As we approach the holiday season, the extended team at Red Canary has created this holiday hardening checklist. A collaboration between Detection Engineering, Incident Handling, and Customer Success, its purpose is to help our valued customers harden their defenses and validate Red Canary.
As always, Threat Hunters are reachable through the 24/7 emergency support line. This line should be used only in emergency scenarios, in cases where you (or your team) is responding to threats and need assistance. You can find this number inside the Getting Help section of Red Canary.
Verify your security protocols — Red Canary Threat Hunters use the phone tree in critical scenarios where they need to reach out to your team in an emergency.
Confirm your Network IPs — A complete list of important IP addresses means more context for Red Canary and more accurate and complete threats for you. By providing a list of your networks you can help Red Canary avoid false positives.
Generate a test threat in Red Canary — Generating a test is easy using the RCCAR command line test. We recommend you generate a test threat in order to re-familiarize yourself with your automations, and alerting mechanisms.
Review your Automate — Security teams need time off too. Review your Automate playbooks and consider ratcheting up your defenses with the use of more aggressive actions, like automated isolation, over the holiday season.

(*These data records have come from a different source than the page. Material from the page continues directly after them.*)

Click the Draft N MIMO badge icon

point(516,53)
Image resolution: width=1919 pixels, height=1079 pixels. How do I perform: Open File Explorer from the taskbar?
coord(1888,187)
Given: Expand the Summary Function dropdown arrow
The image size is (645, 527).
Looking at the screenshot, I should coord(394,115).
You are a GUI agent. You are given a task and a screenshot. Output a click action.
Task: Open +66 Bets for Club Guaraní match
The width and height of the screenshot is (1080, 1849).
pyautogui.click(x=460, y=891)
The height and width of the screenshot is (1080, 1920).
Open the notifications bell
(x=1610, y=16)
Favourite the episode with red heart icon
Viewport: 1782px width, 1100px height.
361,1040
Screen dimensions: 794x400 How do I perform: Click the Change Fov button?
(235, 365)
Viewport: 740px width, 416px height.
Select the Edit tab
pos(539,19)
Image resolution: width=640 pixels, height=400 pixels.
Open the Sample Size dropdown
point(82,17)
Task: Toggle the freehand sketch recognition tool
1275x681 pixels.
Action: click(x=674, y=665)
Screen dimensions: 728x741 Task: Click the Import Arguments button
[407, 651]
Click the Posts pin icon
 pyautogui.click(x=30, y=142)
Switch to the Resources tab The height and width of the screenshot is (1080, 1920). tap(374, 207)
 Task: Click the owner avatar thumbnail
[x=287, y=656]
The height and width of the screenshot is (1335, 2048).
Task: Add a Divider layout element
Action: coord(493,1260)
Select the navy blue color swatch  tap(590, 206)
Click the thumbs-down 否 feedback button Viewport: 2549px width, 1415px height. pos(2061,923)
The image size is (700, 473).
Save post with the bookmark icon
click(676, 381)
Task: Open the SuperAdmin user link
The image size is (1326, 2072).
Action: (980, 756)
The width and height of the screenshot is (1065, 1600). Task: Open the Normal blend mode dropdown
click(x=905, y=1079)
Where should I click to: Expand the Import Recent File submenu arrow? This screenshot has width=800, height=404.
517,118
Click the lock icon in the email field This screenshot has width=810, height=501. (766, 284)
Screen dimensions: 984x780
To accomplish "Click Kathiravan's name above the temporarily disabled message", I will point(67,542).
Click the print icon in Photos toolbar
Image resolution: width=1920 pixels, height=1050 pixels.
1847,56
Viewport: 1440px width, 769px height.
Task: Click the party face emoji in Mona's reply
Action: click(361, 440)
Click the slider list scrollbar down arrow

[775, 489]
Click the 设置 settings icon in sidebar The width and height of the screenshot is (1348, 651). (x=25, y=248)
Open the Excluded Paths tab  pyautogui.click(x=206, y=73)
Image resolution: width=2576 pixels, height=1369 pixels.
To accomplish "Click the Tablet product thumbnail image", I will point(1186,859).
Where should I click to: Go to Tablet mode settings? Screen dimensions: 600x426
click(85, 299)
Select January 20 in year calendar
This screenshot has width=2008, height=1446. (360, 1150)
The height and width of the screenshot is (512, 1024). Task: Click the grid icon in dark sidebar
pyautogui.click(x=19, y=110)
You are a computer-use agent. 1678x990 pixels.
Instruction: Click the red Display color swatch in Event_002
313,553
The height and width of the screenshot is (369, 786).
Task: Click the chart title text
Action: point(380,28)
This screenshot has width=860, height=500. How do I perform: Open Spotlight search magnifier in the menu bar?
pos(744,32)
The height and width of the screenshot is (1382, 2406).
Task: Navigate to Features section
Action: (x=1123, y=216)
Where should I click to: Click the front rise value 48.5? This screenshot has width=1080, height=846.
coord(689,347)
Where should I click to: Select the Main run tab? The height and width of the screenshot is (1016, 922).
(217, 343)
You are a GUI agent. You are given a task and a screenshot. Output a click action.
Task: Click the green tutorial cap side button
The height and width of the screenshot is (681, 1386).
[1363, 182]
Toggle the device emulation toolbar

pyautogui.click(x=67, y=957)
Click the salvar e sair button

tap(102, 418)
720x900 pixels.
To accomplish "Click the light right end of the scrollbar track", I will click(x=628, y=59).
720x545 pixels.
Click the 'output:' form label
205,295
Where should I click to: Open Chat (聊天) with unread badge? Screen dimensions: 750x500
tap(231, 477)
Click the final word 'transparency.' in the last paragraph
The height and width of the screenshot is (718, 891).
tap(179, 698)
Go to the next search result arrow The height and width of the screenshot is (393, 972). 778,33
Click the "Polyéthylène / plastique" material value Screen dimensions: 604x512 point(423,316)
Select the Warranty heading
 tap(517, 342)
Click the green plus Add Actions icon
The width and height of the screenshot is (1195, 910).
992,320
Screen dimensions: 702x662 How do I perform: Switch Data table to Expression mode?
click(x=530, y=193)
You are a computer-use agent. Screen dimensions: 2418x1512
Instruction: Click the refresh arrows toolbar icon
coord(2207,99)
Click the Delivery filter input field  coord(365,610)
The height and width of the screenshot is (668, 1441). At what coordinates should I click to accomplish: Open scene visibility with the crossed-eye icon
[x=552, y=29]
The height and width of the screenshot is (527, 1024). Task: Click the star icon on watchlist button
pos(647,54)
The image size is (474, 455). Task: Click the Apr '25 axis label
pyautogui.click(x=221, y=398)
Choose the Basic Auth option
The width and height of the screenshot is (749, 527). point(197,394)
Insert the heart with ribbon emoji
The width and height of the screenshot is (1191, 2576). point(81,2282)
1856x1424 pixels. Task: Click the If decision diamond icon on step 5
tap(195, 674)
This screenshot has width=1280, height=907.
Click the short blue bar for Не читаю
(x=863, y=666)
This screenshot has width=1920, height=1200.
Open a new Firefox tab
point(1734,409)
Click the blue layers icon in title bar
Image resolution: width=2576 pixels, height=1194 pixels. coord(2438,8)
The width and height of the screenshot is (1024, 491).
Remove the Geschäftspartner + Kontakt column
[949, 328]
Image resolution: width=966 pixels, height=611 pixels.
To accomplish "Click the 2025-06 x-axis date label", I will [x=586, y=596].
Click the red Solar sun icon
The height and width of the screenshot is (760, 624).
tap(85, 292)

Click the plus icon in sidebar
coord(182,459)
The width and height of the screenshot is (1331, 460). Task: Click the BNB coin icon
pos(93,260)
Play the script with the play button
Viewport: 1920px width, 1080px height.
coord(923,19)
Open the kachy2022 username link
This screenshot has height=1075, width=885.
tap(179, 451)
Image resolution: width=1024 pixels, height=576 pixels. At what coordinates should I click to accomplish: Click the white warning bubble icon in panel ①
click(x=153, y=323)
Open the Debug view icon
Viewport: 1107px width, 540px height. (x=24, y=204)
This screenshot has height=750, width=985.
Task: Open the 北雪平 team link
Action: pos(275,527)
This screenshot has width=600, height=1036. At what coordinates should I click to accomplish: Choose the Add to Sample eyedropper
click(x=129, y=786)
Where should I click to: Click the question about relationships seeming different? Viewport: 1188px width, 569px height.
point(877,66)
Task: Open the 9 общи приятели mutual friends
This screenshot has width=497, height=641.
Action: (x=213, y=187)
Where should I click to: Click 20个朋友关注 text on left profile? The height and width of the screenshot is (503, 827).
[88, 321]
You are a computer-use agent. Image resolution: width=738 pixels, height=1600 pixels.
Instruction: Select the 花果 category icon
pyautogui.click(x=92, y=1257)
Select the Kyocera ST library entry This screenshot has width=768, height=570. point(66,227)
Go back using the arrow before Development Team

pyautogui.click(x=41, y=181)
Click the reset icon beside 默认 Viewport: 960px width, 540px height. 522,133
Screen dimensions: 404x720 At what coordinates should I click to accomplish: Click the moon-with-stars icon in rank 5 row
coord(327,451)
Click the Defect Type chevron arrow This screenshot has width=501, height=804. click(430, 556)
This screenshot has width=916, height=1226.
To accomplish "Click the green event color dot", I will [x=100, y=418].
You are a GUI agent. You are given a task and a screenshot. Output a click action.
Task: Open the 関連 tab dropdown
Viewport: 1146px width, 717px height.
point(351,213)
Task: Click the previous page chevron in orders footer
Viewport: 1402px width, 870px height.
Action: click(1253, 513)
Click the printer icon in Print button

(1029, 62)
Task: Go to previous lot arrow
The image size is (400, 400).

Synchronize Alert Status and Comments — State synchronization allows Red Canary to keep the alerts in your other security products up to date so you don’t waste time reviewing alerts that Red Canary has already reviewed.
Review Endpoint Connections — Monitoring how your endpoints are behaving is an essential part of understanding what is being monitored and protected in your security stack. Without a sensor on the endpoint we cannot monitor its activity effectively.